Slashdot? Not news for nerds anymore. Witness the posting counts: They're highest on the non-nerdy posts (which just keep coming). Why do I need ID from every angle on /. when it's on the front page of CNN? But put up an article on routers and DNS, and it's 80 mostly uninformed posts.
Sturgeon's Law needs to be revised: Now 98% of everything is crap. IBM seems to be building a crapfilter and connecting its users to the wrong output.
Everybody's a libertarian 'till their neighbour's becomes a crack house.
"Depression is merely anger without enthusiasm." - Anonymous
This isn't a consumer "time saver." It's a weapon for corporations to police the internet.

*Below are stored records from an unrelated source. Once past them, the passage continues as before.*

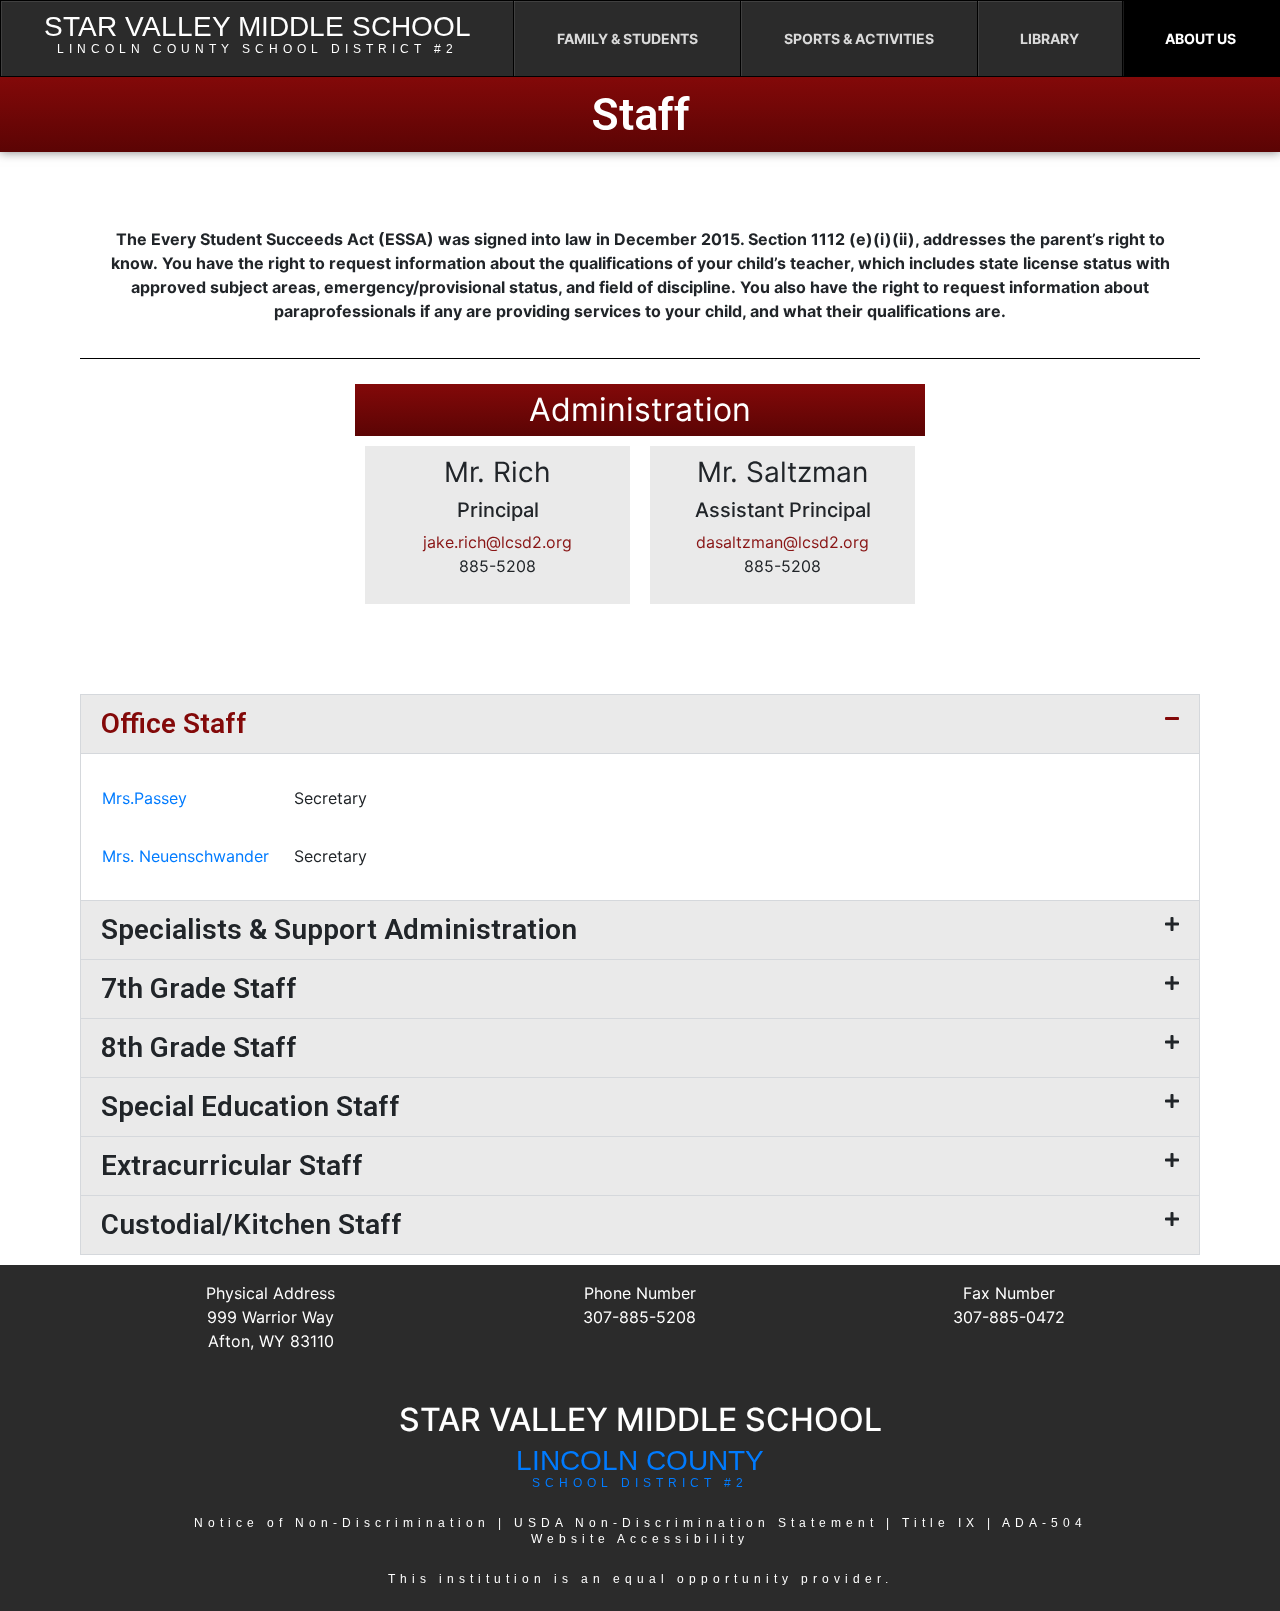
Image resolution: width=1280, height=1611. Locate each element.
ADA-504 (1044, 1523)
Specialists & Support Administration (339, 929)
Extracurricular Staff (232, 1165)
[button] (640, 724)
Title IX (940, 1523)
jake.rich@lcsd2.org (497, 542)
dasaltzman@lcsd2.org (782, 542)
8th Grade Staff (199, 1047)
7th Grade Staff (199, 988)
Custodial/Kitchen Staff (251, 1224)
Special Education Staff (250, 1106)
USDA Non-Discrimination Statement (696, 1523)
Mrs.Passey (144, 798)
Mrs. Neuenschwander (185, 856)
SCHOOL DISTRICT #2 (640, 1483)
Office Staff (174, 723)
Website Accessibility (640, 1539)
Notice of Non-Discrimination (342, 1523)
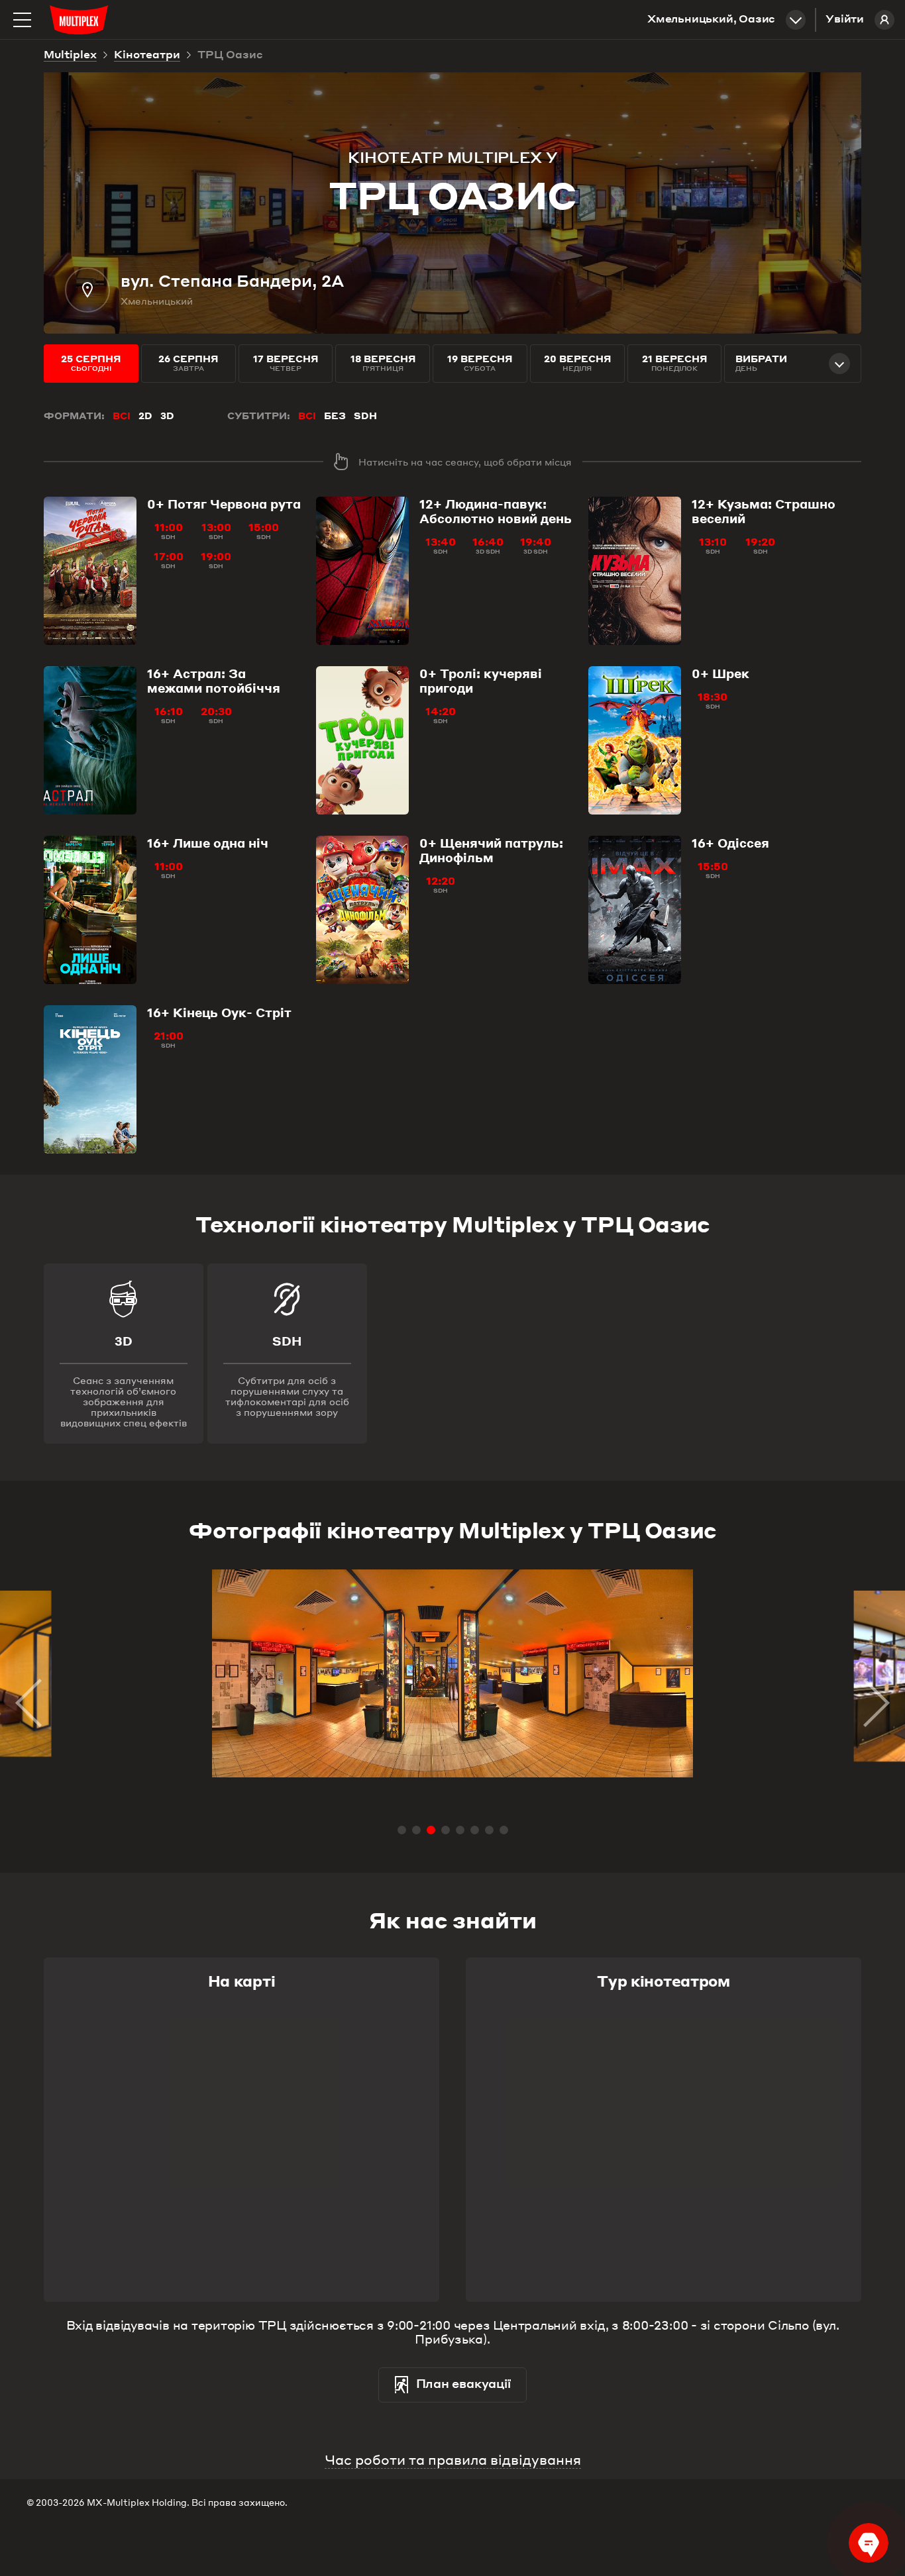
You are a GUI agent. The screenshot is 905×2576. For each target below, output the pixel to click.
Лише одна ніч (207, 843)
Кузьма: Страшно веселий (763, 511)
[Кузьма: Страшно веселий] (634, 571)
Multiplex (70, 55)
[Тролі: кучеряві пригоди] (362, 740)
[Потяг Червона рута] (90, 571)
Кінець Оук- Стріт (219, 1012)
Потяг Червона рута (224, 504)
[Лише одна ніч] (90, 910)
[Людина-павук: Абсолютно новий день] (362, 571)
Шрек (720, 673)
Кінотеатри (147, 55)
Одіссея (730, 843)
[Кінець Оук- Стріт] (90, 1079)
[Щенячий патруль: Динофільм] (362, 910)
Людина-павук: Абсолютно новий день (495, 511)
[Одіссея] (634, 910)
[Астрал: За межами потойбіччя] (90, 740)
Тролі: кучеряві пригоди (480, 680)
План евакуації (463, 2385)
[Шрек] (634, 740)
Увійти (844, 20)
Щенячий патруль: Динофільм (491, 850)
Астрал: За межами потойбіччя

Plug in this sort of technology and you can keep track of your blogging employeees. Are they bad-mouthing the boss? Obviously engaged in something that the company could claim as intellectual policy? Organizing a union? Busted.
This will automate the troll for IP and trademark infringments. More amusingly, though: now corporations can keep a sharp eye peeled for misbehaving customers. Bitch abour Mega-Mart's pricing or shoddy products, and you might get a Cease and Desist. Or a slander suit.
Ah, technology in the service of the powerful! How it warms the hearts of lawyers everywhere.
Damn, this aluminum beanie gets warm fast.